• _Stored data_
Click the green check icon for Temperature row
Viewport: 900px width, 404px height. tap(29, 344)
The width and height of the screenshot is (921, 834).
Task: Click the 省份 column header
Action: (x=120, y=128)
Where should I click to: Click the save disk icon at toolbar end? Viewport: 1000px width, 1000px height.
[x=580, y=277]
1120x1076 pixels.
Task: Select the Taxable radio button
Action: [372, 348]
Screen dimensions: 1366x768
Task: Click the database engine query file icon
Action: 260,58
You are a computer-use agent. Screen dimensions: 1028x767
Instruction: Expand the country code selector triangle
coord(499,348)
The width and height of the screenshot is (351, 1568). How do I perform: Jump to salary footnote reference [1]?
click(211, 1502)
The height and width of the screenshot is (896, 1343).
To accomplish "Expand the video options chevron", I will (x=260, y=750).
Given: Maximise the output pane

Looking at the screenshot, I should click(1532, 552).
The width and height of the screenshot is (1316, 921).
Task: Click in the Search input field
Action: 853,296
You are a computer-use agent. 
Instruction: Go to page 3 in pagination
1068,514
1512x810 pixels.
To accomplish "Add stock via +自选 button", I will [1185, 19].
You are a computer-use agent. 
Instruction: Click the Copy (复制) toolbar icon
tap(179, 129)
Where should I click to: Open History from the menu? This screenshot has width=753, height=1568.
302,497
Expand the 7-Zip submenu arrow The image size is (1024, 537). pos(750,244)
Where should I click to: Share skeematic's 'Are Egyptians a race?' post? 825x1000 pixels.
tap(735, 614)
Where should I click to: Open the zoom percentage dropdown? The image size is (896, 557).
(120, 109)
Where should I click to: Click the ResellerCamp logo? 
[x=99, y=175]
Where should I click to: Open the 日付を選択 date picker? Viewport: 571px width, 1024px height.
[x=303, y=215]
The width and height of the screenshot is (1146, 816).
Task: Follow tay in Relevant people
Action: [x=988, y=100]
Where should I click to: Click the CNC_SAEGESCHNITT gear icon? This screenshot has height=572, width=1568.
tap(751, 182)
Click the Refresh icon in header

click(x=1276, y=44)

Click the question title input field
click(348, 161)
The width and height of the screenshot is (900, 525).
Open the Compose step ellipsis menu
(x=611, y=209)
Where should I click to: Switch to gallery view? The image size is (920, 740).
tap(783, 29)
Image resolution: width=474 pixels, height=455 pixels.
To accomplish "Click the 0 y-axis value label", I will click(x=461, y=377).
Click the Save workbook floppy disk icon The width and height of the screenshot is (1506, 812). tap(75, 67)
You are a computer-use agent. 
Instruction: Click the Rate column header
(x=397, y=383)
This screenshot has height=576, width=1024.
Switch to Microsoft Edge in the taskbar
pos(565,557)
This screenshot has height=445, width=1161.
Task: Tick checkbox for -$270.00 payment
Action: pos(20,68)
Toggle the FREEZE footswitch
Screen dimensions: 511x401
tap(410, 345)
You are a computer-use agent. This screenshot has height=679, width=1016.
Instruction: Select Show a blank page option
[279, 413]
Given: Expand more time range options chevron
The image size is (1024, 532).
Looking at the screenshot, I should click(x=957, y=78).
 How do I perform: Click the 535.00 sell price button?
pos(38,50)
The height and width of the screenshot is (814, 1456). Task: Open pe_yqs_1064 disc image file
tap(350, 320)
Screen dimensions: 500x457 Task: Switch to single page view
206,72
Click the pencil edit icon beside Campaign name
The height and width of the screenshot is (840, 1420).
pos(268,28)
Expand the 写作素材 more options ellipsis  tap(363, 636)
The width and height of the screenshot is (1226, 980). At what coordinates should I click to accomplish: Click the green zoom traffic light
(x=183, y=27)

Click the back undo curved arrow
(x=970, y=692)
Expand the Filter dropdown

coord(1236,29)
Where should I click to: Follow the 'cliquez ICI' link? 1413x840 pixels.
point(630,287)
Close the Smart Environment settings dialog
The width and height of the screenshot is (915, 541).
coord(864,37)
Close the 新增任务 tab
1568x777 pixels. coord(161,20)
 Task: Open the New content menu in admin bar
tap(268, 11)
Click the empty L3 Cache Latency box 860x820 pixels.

• _Prompt_
Your answer should be each line of the data that contains the word "options", copied as it stands.

• _Answer to this task_
To accomplish "Expand the video options chevron", I will (x=260, y=750).
Given: Expand more time range options chevron
Expand the 写作素材 more options ellipsis  tap(363, 636)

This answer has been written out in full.